Bouygues Telecom has launched what it describes as France's first Internet of Things (IoT) network based on Long Range (LoRa) technology and designed to connect all manner of devices and "objects" to the Internet.
The operator, which is a founding member of the LoRa alliance announced at this year's CES trade fair in Las Vegas, said it is the first French operator to commercially roll out LoRa technology.
The network will be opened in June in Issy-les-Moulineaux and an area of Paris. From the end of the year, the IoT network will cover around 500 towns and cities.
Bouygues Telecom has been testing LoRa technology in Grenoble over the past 16 months together with its international partners (Semtech, Sagemcom, Eolane, Adeunis and Kerlink) and several major industrial customers.
Developed by the French company Cycleo, LoRa is a low-power wide-area (LPWA) technology that enables smart devices to share small packets of data, with autonomy of up to 10 years with standard batteries.
"The Internet of Things is going to transform entire areas of our economy. Thanks to the expertise and the infrastructures of Bouygues Telecom, we will be able to quickly offer nationwide coverage with a high-quality service," said Olivier Roussat, chairman and CEO of Bouygues Telecom.

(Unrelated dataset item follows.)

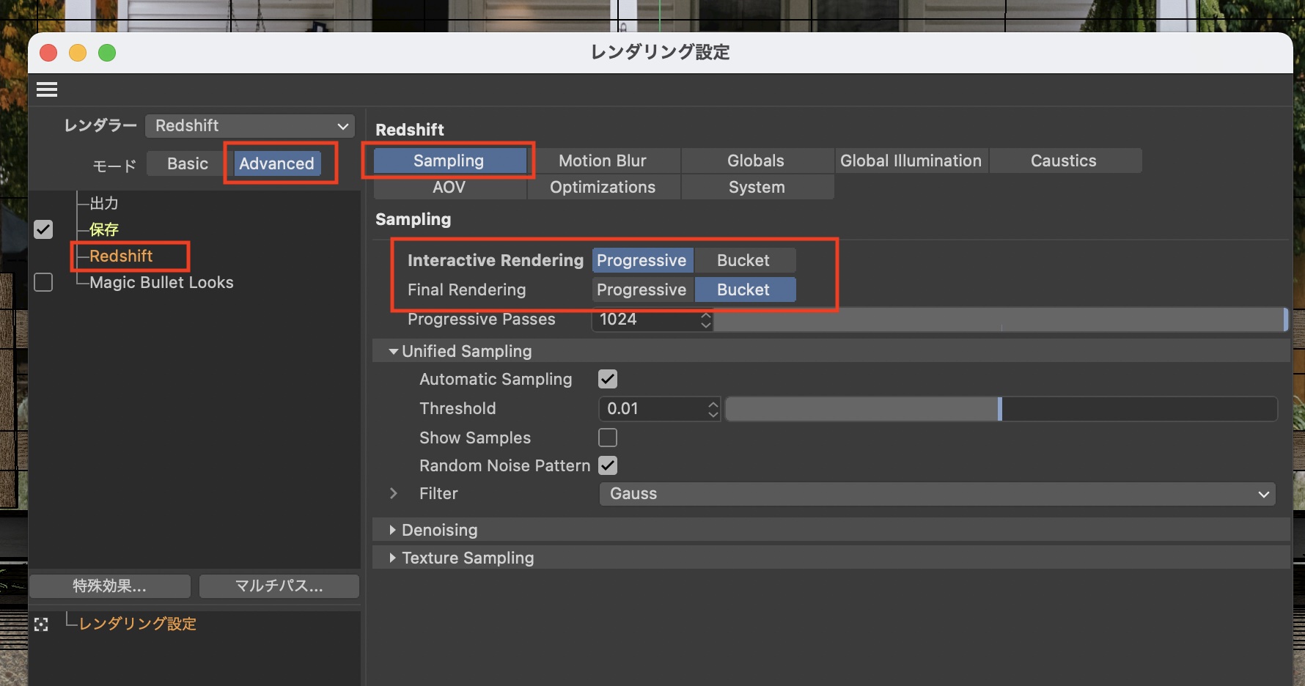Enable the Magic Bullet Looks checkbox
Screen dimensions: 1305x686
(x=43, y=282)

Bouygues Telecom said LoRa has unique properties that make it "the most advanced technology of its kind in the IoT field, enabling it to be deployed for a wide range of activities and uses," including the enablement of smart cities; smart metering; tracking of vehicles, people and animals; eHealth; commerce and more.
The French company's efforts to steal a march on its rivals in the much-hyped IoT field comes as it seeks to reinvent itself to maintain a competitive position in a market of four players.
In an interview with Bloomberg, Martin Bouygues, the head of the Bouygues Group, was in combative mood, saying his challenge is "to walk tall out of this crisis".
At the same time, analysts from Jefferies noted that the company is now giving its turnaround another year, after Bouygues Group conceded that operating free cashflow from its telecoms business would turn negative in 2015.
The analysts added that "notwithstanding Bouygues' tough talking, the logic for consolidation remains compelling," citing the bleak standalone prospects for Bouygues Telecom, the costs associated with securing 700 MHz frequencies during the auction in December, and "diminishing synergy value" as Iliad continued to build out its mobile network in France.